As Volkswagen’s emissions scandal investigation proceeds, the company is rolling out new technology for its future passenger cars, including driverless cars and automatic parking. They have released a prototype of an electronic van called BUDD-e, which claims a range of 280 miles on a single charge, and charges up to 80 percent in 30 minutes.
They also demonstrated the new e-Golf Touch, with an “infotainment system” that responds to hand gestures and voice commands, a feature company executives say will be available on some of their cars within 12 months.
The showstopper, however, was the BUDD-e. The first notable difference from traditional cars would likely be the lack of door handles. A wave of the hand or a voice command opens the door. There are also connections between the car and various devices.

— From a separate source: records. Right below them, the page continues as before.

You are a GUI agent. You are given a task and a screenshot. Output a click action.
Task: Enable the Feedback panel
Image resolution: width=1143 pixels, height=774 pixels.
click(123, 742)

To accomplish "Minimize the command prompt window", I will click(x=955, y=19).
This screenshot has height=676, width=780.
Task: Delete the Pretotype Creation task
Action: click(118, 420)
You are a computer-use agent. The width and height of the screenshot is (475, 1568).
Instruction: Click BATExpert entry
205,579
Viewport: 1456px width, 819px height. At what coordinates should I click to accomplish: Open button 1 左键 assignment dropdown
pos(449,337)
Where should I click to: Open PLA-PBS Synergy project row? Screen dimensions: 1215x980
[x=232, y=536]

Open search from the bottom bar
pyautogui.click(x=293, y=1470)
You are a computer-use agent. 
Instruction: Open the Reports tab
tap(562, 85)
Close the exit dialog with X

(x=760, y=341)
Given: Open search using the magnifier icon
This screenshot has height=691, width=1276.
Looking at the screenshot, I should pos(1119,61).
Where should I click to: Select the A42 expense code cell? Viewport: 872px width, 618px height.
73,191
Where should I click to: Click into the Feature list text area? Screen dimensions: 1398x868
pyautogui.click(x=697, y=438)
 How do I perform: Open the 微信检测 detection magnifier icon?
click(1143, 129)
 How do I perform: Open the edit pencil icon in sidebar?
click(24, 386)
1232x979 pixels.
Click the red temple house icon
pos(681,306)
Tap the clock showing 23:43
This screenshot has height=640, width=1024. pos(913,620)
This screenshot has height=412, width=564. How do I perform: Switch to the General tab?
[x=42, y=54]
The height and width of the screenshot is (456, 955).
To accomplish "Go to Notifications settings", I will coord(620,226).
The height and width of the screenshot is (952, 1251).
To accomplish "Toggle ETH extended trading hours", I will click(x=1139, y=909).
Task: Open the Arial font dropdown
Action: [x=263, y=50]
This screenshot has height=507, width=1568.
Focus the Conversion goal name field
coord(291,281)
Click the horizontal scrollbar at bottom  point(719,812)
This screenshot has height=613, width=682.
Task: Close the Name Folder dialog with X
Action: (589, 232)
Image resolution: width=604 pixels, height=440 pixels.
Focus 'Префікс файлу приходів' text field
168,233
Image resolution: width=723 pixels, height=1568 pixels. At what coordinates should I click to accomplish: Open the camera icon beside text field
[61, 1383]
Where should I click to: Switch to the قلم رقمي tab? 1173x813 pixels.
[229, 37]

Herbert Diess, chairman of Volkswagen’s board of management, demonstrated how drivers of the not-so-distant future will interact with their passenger vehicle. He asked the car to tell him if he had enough beer in his refrigerator for a party, and a video image appeared showing an empty fridge. He next responded to two men ringing his doorbell by opening the front door. The van can also be programmed to accept packages, which a delivery person could place in a space that appears when the rear bumper slides open.
Diess says BUDD-e “could be a reality by the end of a decade.”
On Wednesday, Volkswagen announced that it has formed a strategic partnership with Mobileye, a company that creates real-time image-processing cameras, with the goal of installing them on future VW cars so that they can gather data on roads. The data will be used to create maps that will form the basis for driverless cars.
At the Consumer Electronics Show held in Las Vegas Diess stated that the new world will be defined by automated driving, which will become an “everyday feature of our life” that will “completely change mobility.”
In August Volkswagen purchased Nokia’s HERE mapping business. The move is an example of growing trends of partnerships between automakers and technology firms.
The company is still working to shift attention from scandal to technology, but the emissions issue is still under scrutiny from U.S. attorneys general. Diess said that Volkswagen is working on a “comprehensive plan” to bring 500,000 vehicles into compliance with U.S. emissions standards.